Selama sepekan ini warga di Batam mengalami kelangkaan gas 3 Kg. Hal itu membuat Pertamina dan Pemko Batam melakukan operasi pasar di beberapa kecamatan. Tapi, ketika Pertamina melakukan operasi pasar, malah warga tidak tertarik untuk membeli. Banyak tabung gas harus dibawa balik ke gudang Pertamina. Seorang ibu rumah tangga, Ribka di Perumahan Fanindo, Sagulung, terlihat menenteng tabung gas elpiji, 3 Kg warna hijau. Perempuan itu menyusuri jalan di perumahan itu, untuk mencari gas. Dia berjalan perlahan dia akhirnya, memilih perumahan yang berdampingan dengan perumahannya. Setelah berjalan sekitar 500 meter, Ribka akhirnya menemukan tabung gas elpiji.

”Semoga sambungan gasnya sampai di perumahan kami ini. Tahun ini katanya sudah disambung. Aku sudah capek, tiap gas habis, harus angkat tabung,” katanya.

Kini dia bisa berlega hati, karena tidak lama lagi perumahan yang mereka tinggali, akan dipasang pipa gas. Sehingga dia tidak harus keliling lagi untuk mencari gas. Terlebih, untuk memasang gas elpiji, Ribka mengaku selalu was-was. ”Mau pasang sambungan dari tabung ke kompor, was-was kita. Belum lagi takut bocor. Belum lagi harus kita goyanggoyang dulu, biar gasnya naik ke kompor,” ungkap Ribka sambil melepas senyumnya kepada Tanjungpinang Pos, belum lama ini.

Tidak terucap kalimat khawatir dari Ribka, atas pipa gas, jika masuk dan mengalir ke dapur, tempat dirinya memasak setiap hari. Terlebih, sebelumnya mereka sudah menerima penjelasan dan pencerahan dari pihak PGN, terkait dengan gas bumi. ”Kalau pipa, lebih aman. Kan, kata bapak PGN, pipanya kuat. Kalaupun bocor, langsung menguap karena ringan. Jadi tidak mengendap di bawah,” kata Ribka.
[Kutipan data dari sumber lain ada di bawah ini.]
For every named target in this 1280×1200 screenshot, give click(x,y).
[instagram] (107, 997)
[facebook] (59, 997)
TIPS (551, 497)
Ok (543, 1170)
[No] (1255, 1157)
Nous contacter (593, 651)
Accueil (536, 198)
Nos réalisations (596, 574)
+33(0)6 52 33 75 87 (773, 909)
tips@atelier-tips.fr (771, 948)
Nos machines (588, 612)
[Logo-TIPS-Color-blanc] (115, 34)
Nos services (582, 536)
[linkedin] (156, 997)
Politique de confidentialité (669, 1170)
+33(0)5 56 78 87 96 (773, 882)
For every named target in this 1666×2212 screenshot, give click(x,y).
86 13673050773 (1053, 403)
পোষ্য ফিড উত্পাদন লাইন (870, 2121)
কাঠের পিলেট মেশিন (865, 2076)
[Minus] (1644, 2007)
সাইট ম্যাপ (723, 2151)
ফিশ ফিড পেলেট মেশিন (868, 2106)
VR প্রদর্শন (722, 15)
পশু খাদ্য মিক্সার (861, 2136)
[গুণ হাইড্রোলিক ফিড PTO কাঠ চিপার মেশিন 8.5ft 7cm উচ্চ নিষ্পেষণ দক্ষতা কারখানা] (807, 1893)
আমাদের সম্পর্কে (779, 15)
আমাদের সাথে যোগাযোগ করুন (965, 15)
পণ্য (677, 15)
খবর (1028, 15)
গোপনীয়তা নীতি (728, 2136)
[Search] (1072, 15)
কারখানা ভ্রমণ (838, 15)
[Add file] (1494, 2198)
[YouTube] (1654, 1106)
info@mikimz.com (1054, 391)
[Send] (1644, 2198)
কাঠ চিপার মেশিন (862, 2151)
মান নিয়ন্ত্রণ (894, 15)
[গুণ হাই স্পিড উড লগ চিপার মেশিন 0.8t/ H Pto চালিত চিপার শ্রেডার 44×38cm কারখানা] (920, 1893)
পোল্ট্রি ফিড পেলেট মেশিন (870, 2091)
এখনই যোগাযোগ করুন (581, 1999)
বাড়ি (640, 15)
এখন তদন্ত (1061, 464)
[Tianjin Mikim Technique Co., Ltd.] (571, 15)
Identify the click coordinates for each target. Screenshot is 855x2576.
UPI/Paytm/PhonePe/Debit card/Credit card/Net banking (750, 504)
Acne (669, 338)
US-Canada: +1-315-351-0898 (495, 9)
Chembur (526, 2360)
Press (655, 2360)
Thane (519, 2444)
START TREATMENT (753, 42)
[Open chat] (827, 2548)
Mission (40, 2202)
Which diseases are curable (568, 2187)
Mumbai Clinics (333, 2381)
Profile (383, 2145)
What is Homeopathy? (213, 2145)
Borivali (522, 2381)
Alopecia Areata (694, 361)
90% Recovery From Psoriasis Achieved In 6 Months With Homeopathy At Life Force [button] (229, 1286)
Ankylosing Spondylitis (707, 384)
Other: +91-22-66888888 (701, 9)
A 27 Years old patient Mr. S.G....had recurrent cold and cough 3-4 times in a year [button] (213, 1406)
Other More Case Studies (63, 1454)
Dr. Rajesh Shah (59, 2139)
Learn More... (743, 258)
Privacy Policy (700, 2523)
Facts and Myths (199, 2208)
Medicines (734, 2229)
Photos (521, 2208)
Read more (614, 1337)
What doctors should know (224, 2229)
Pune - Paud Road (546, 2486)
Zuhratul Aini, warga di Perumahan Bida Asri mengaku puas dengan gas yang disalurkan PGN. Selain murah dari gas LPG, gas dipasok PGN lebih aman dan praktis. ”Lebih efisien dan ramah lingkungan. Kita tidak terlalu khawatir gas habis. Dan memasak pun cepat. Yang penting lebih hemat,” ujarnya.

Permintaan gas bumi naik

Berdasarkan laporan dari Jurnal Makara J. Technology pada 2015, saat ini pertumbuhan rata-rata permintaan gas di seluruh dunia mencapai 1,6% per tahun, yaitu dari 3,4 triliun meter kubik (TCM) pada 2013 hingga 5 TCM pada 2035. Pertumbuhan terbesar terjadi di China (6,6%) dan Asia (4,4%). Pertumbuhan ini, menurut penulis di Jurnal Makara Marwan Batubara, berpotensi dipenuhi oleh ladang gas Natuna Timur, khususnya untuk Jepang, Korea dan Cina, serta Singapura dan Thailand, baik melalui jaringan pipa dan LNG melalui pengaliran gas ke dalam negeri.

Dan gas dari Natuna seluruhnya mengalir ke Singapura melalui pipa bawah laut. Seharusnya pipa ini juga mengalir ke Batam melalui lokasi pipa di dekat Pulau Pemping untuk mengoptimalkan pemanfaatan gas bumi dari lapangan gas Natuna ke dalam negeri. Dan wacana sejak 2016 melalui penugasan Menteri ESDM itu gagal terlaksana. Gas dari blokblok di Natuna diekspor lantaran masih minimnya infrastruktur pipa gas bumi di dalam negeri. Dengan keberadaan pipa ini harapannya gas dari Natuna bisa dimanfaatkan dalam negeri, salah satunya untuk kebutuhan PLN di Batam. Panjang jumper dari Pemping ke Batam diperkirakan 6,5 Km.

Rencana awal jika pipa dari Pulau Pemping terhubung, untuk tahap awal, pipa ini akan mengalirkan gas sebanyak 40 sampai 90 mmscfd ke Pulau Pemping. Gas tersebut akan dipakai untuk pembangkit listrik tenaga gas (PLTG) milik PLN Batam. Gas yang dialirkan melalui pipa tersebut berasal dari Lapangan Gajah Baru, Blok A Natuna. Selama ini gas dari Blok tersebut diekspor ke Singapura dengan volume mencapai 325 MMSCFD. Ketika pipa tersebut beroperasi, ekspor gas ke Singapura tidak akan terganggu. Berdasarkan Keputusan Menteri ESDM Nomor 6105 K/12/MEM/2016, penugasan kepada PT Perusahaan Gas Negara (Persero) Tbk menggunakan anggaran perseroan.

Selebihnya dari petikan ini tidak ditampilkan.